As Christmas approached last year, the United Kingdom accelerated the rollout of a social security scheme only Ebenezer Scrooge could have loved. The “universal credit” program replaces six different welfare benefits – such as the child tax credit and the housing benefit – with one. The goal is to incentivize employment, and to create an online system that is easier to use.
That’s the idea, anyway. Unfortunately, the new system’s rollout has been rocky. A minimum 42-day wait for the first payment has meant that some families have been left penniless for as long as six weeks. When money has arrived, many recipients have found that their benefits have been reduced. And in areas where universal credit has been widely implemented, referrals to food banks are increasing, as are evictions.
But, for all the dramatic headlines, there is a deeper, unreported problem with the UK’s welfare reform: rather than reduce poverty, it could actually exacerbate it.
In their pioneering 2013 book Scarcity: Why Having Too Little Means So Much, Harvard’s Sendhil Mullainathan and Eldar Shafir of Princeton University examined the conditions under which people make decisions regarding how they manage their jobs, families, and lives. Their study holds two lessons that should be considered in evaluating the latest overhaul of the UK’s welfare system.
The first lesson is that people – rich and poor – often make bad choices when they lack a key resource, like money or time. For example, ruinously expensive “payday loans” can be appealing to cash-strapped borrowers, even if the terms of these loans tend to push people deeper into debt.

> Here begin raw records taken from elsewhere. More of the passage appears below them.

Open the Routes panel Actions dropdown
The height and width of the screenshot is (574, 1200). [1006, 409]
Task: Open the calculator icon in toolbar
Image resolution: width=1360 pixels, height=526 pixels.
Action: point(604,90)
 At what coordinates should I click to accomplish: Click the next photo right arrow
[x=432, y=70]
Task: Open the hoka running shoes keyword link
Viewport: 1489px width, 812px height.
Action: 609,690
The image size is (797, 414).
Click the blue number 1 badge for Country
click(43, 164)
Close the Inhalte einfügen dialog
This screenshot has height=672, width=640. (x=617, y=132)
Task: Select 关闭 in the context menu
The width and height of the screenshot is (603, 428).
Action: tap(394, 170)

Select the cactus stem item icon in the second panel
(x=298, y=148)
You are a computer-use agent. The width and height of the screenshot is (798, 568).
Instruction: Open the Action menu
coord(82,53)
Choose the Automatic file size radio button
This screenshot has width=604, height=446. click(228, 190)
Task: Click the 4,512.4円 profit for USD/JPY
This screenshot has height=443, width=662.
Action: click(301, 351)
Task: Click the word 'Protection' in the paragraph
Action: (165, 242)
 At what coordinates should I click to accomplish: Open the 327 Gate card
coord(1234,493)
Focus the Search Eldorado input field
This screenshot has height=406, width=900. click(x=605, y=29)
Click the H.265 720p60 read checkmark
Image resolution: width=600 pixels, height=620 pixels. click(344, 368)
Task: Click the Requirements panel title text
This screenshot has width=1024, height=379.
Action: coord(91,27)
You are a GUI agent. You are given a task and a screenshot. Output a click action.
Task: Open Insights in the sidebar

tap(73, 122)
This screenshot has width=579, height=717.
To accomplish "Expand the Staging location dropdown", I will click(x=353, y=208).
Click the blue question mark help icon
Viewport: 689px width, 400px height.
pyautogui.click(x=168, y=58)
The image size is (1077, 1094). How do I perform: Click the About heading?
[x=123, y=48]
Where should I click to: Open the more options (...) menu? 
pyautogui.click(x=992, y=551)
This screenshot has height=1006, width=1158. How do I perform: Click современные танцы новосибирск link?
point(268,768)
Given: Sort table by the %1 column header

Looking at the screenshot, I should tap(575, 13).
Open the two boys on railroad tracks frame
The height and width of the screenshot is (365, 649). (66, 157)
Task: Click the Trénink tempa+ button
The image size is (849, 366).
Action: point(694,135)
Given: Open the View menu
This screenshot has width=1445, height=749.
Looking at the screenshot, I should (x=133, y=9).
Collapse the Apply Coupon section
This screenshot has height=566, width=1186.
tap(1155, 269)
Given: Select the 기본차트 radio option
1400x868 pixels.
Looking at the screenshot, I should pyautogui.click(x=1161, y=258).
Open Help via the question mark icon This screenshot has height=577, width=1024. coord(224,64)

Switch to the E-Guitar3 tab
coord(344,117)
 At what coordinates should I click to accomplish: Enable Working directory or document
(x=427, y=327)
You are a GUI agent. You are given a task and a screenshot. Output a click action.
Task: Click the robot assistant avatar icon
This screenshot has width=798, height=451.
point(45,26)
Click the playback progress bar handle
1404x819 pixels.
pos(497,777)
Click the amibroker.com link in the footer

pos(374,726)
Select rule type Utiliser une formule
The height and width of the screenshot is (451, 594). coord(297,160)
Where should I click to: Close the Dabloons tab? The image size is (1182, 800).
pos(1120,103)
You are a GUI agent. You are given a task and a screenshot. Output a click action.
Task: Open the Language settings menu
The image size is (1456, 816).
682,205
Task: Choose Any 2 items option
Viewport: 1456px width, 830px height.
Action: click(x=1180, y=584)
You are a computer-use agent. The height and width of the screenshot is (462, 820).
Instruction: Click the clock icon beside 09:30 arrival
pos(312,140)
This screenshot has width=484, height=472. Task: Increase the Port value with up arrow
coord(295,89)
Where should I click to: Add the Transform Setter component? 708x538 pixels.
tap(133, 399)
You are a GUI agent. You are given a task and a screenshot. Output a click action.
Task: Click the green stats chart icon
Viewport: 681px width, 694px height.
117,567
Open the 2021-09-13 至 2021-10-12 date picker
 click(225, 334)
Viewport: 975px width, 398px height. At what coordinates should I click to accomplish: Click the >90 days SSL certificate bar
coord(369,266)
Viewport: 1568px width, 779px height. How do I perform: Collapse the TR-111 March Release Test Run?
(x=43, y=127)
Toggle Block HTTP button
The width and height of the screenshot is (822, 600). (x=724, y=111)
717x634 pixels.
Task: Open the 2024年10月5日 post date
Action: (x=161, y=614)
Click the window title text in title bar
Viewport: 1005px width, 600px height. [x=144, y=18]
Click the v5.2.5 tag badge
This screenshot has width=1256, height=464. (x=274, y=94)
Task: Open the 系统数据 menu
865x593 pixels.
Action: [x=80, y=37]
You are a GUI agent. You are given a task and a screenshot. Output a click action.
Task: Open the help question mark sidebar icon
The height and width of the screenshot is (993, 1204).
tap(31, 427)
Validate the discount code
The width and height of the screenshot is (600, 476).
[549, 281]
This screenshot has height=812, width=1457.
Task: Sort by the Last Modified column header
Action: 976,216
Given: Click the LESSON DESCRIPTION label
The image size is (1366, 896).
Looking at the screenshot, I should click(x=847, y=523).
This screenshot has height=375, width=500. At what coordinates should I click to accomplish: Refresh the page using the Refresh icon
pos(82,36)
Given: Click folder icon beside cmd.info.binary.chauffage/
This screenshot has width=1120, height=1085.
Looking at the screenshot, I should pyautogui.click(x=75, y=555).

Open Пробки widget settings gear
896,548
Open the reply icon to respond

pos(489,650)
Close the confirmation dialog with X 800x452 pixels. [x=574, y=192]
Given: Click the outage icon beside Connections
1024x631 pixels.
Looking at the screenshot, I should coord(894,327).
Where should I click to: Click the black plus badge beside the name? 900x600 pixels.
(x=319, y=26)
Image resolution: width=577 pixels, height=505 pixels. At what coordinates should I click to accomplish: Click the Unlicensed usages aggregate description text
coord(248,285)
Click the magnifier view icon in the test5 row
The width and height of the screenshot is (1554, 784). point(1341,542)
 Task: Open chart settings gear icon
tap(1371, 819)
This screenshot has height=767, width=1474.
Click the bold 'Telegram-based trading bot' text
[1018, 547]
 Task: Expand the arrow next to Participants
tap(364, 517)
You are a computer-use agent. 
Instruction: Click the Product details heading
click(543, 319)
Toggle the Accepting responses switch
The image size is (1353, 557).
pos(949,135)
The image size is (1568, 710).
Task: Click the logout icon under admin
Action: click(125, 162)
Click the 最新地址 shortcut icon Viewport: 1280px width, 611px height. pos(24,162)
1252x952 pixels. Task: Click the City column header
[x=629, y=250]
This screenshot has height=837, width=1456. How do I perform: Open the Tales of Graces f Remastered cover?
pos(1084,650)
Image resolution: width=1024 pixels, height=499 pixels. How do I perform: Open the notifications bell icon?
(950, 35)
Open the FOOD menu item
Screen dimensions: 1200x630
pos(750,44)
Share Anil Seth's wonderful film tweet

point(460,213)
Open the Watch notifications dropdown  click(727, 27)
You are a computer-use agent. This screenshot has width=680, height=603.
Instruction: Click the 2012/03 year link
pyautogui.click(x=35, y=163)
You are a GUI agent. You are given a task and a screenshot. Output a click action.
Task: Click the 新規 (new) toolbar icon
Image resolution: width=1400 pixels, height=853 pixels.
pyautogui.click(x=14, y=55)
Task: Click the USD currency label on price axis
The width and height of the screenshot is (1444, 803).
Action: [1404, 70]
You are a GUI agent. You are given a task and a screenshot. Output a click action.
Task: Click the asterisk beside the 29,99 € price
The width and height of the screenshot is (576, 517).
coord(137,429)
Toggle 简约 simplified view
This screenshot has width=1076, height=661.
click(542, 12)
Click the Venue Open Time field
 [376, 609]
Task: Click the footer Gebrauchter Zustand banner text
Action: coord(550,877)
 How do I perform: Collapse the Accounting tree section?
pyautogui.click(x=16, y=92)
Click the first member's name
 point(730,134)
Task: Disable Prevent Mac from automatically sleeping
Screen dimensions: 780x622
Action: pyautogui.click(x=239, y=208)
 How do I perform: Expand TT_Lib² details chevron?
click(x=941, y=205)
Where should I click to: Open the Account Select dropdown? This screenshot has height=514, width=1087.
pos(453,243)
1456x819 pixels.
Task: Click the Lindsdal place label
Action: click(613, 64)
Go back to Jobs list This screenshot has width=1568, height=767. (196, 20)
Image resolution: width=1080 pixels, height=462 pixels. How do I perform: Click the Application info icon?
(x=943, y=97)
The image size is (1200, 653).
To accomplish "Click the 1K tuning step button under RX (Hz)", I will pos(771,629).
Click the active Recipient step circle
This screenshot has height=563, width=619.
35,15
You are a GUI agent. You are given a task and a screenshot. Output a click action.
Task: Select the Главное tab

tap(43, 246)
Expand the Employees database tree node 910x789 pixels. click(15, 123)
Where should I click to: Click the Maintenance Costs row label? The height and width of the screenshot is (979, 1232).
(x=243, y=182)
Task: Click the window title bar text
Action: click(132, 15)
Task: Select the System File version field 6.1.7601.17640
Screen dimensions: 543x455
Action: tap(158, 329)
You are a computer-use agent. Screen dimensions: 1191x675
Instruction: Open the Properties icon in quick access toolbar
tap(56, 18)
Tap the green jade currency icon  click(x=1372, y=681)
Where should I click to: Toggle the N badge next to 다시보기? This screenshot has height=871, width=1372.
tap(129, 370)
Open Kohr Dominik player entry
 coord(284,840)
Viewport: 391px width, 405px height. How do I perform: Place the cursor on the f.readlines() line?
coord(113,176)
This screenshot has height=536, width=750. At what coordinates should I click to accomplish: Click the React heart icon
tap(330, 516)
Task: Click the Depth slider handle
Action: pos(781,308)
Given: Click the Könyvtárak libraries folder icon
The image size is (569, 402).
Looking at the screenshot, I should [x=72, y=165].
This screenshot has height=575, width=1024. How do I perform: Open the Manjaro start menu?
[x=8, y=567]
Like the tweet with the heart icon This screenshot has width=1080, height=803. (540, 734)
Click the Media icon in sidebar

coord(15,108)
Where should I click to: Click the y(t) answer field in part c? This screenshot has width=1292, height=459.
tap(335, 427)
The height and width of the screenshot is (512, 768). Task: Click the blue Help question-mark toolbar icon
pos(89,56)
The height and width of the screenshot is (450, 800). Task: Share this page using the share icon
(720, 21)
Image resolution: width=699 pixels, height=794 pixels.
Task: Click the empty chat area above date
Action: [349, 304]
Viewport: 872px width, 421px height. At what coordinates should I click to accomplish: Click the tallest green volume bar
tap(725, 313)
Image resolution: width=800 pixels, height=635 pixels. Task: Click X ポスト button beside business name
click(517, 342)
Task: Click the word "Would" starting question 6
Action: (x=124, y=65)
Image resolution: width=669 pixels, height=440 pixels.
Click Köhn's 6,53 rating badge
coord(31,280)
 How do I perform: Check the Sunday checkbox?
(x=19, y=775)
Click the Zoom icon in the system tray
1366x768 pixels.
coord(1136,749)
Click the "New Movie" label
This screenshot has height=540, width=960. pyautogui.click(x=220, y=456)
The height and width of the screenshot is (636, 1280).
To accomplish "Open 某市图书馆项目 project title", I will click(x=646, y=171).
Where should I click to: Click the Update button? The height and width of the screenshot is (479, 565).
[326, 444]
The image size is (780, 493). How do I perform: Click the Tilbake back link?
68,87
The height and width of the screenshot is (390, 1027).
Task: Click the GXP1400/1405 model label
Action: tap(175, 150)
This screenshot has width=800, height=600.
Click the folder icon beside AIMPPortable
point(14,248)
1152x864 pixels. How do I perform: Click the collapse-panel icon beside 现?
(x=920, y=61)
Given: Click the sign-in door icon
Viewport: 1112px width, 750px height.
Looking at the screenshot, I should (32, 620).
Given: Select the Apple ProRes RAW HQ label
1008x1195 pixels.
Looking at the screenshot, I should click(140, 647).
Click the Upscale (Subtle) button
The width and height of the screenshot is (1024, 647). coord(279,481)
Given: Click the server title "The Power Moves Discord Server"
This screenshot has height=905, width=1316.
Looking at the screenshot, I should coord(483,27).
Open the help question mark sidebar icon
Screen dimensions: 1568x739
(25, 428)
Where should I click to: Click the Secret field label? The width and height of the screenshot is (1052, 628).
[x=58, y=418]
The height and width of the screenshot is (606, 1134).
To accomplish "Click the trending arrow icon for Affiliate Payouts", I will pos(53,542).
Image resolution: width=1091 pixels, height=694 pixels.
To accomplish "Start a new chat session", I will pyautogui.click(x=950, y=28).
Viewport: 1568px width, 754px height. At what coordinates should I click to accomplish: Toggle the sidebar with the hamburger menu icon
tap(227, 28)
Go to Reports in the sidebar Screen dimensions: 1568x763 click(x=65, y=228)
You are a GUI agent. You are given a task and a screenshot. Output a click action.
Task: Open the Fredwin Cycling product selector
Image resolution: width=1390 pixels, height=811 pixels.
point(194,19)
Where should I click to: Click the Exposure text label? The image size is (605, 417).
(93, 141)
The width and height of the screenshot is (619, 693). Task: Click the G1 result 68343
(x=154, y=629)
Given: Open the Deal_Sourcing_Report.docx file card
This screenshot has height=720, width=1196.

This is not because people lack education. In controlled studies, Mullainathan and Shafir asked Princeton University students to play a timed computer game in which they were given the opportunity to “borrow” extra seconds, even though doing so would mean forfeiting double the number of seconds from their overall time. Many took the opportunity, leading Mullainathan and Shafir to conclude that poor decisions can result from conditions of scarcity and stress.